Fragmento del documento
_ _ _
La resistencia que ves entre colector y base es siempre muy alta como se ve en el circuito original,me sorprende q sea de solo 1k en la modificacion y que tenga tantos diodos en serie,aunque quizas sea para darle otra caracteristica menos cortante.
Sobre el uso de los diodos germanios y silicio.
Un diodo germanio en paralelo va a limitar la onda a 0.2 voltios con un flanco bien definido "cuadrando" la onda mas exactamente,tienes 2 en contraposicion para el extremo superior e inferior de la ondaentrante.
En cambio un diodo de silicio tipo el 4001 tiene un corte de 0.7 voltios con la desventaja que sus bordes son mas redondeados,no lo cuadra tan bruscamente como quisieramos,lo ideal es usar germanios que puedes sacar de cualquier diodo de señal (vienen en envase de cristal naranja generalmente) y va a funcionar,los digitales estan diseñandos para frecuencias altas asi que mejor.
Si quieres manejar la profundidad del fuzz debes manejar la realimentacion.esto se hace poniendo en serie una resistencia minima igual a la mitad de la resistencia fija original y le pones a continuacion en serie un potenciometro amarrado para funcionar como resistencia variable de un mega o mas para esto unes el terminal del centro con uno de los extremos del pot,de esta manera sera una resistencia serie variable,esto aumenta o disminuye la realimentacion y amplificación saturando mas rapido o menos.
Sobre el circuito conformador o cuadrador que son los diodos a la salida del circuito debes considerar lo siguiente:
Si pones solo un diodo de Ge por lado tu salida sera de 0.2 V pico a pico a tu amplificador (señal baja) debes levantar el volumen de entrada.
Si pones 2 germanios en serie por rama tendras 0.2 +0.2=0.4  voltios pico a pico
Si pones 3 diodos por rama 0.6 V pico a pico,es todo lo que hacen
Pero si pones silicios tienes 0.7V o 1.4V  o 2.1Voltios a la salida del fuzz encima no cuadrado del todo,poner 0.7 v puedes ser pero 1.4v 0 2.1 es demasiado porq al conmutar a guitarra normal tendrias que adaptar el volumen o setear bien el potenciometro de salida.
En fin no tengas miedo de usar otro transistor,pon el potenciometro en serie,usa losdiodos que desees experimentando supongo que sabras puentear con un swictch de normal a fuzz y disfruta de hacer rock con la guitarra.te envio este diagrama:


----------



## Nico103 (Oct 22, 2006)

Hola muchisimas gracias ,,, muy bien explicado , me sacaste del apuro,   realmente grasias por compartir un rato de tu tiempo...

Perdona que te moleste,,, pero es que me quedo la duda del potenciometro ,, si fuera a poner 6 diodos de silicio como en la modificacion, de que valor tendria que ser el potenciometro y las resistencias para que suene bien ,, es como para tocar punteos de grunge al estilo nirvana,, y tiene que sonar distorcionado y gordito el sonido,, algo que suene con los medios reforsados como el boss turbo distortion , claro que con un sircuito tan simple como el electra no creo que quede tan bien pero si me puedes mandar un esquema con el balor de las resistencias y como va colocado el potenciometro te agradeseria , es que estoy aprendiendo recien y me cuesta un poco.- despues con ese mismo esquema que me mandes yo juego con los valores de las resistencias y los diodos para encontrar el sonido que quiero ,, pero antes presiso esa ayudita ,, si no te es molestia te lo agradeseria mucho ,,,, Saludos.   te ruego si me puedes enviar bien claro el esquema y que me pongas cual de las patitas del potenciometro va en el potenciometro ,, todos los detalles se agradesen ya que soy nuevo  en esto.
_ _ _
Tareas del ejercicio
(1) Indica si cada afirmación coincide con el fragmento. Responde sí o no y cita las palabras del fragmento que lo deciden.
(a) Un diodo de germanio en paralelo limita la onda a 0.2 voltios.
(b) Un diodo de silicio tipo 4001 deja los bordes de la onda más definidos que uno de germanio.
(c) Con tres diodos por rama la salida es de 0.6 V pico a pico.
(2) Imprime sin cambios la parte del fragmento que va desde "En fin no tengas" hasta "(Oct 22, 2006)".
_ _ _
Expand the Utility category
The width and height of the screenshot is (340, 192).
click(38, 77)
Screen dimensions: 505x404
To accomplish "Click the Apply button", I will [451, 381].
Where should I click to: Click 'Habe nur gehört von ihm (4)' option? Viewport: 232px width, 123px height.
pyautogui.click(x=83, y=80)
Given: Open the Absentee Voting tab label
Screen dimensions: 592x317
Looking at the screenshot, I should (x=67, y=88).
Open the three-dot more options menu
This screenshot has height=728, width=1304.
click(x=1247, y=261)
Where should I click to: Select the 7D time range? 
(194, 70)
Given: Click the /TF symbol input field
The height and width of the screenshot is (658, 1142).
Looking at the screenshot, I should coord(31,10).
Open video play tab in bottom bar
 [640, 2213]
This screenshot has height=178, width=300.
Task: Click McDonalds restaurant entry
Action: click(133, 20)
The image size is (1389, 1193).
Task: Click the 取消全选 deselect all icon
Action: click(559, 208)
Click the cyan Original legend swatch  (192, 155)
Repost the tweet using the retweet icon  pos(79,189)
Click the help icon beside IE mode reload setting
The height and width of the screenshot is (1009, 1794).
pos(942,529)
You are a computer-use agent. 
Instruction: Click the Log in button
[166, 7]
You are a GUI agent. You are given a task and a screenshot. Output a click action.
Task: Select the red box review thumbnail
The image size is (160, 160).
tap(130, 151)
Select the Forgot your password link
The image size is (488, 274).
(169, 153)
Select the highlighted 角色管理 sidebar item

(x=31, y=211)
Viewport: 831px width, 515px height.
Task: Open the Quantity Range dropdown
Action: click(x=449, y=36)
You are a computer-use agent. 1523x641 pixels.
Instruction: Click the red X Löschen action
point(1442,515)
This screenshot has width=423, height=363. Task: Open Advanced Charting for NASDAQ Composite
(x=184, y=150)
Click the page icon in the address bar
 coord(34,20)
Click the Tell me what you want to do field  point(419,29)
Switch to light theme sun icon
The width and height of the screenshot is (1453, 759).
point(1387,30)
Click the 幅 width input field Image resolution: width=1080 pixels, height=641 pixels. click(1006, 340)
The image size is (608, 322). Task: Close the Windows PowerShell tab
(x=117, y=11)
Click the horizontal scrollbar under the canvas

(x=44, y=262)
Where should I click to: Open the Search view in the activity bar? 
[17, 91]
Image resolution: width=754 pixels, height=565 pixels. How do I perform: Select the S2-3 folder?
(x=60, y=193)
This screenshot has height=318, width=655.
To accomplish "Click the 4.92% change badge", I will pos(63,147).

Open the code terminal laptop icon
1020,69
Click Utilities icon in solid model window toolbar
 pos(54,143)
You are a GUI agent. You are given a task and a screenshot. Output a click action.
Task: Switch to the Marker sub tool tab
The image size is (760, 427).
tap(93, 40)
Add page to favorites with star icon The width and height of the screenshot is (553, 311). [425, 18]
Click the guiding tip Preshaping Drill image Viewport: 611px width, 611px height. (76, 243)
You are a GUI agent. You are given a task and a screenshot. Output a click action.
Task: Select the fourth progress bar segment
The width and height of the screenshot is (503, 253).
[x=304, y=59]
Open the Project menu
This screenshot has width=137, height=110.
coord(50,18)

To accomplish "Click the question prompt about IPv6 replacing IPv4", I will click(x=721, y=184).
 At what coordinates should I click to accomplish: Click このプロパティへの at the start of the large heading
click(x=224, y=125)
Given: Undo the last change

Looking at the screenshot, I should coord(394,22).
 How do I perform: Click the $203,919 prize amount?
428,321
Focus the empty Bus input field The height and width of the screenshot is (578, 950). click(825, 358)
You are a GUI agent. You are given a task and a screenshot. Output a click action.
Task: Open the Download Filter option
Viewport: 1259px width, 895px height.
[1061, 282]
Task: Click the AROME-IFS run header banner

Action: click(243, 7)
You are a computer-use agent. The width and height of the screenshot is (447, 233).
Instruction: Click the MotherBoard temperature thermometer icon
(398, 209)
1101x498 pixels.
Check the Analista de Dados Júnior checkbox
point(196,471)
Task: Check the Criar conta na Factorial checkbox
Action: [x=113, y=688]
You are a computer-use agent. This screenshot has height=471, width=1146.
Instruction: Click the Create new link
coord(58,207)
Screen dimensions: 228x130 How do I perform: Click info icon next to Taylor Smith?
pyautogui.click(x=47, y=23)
_ _ _
Respuestas dadas
(1)
(a) Sí: "Un diodo germanio en paralelo va a limitar la onda a 0.2 voltios"
(b) No: "con la desventaja que sus bordes son mas redondeados"
(c) Sí: "Si pones 3 diodos por rama 0.6 V pico a pico"

(2)
En fin no tengas miedo de usar otro transistor,pon el potenciometro en serie,usa losdiodos que desees experimentando supongo que sabras puentear con un swictch de normal a fuzz y disfruta de hacer rock con la guitarra.te envio este diagrama:


----------



## Nico103 (Oct 22, 2006)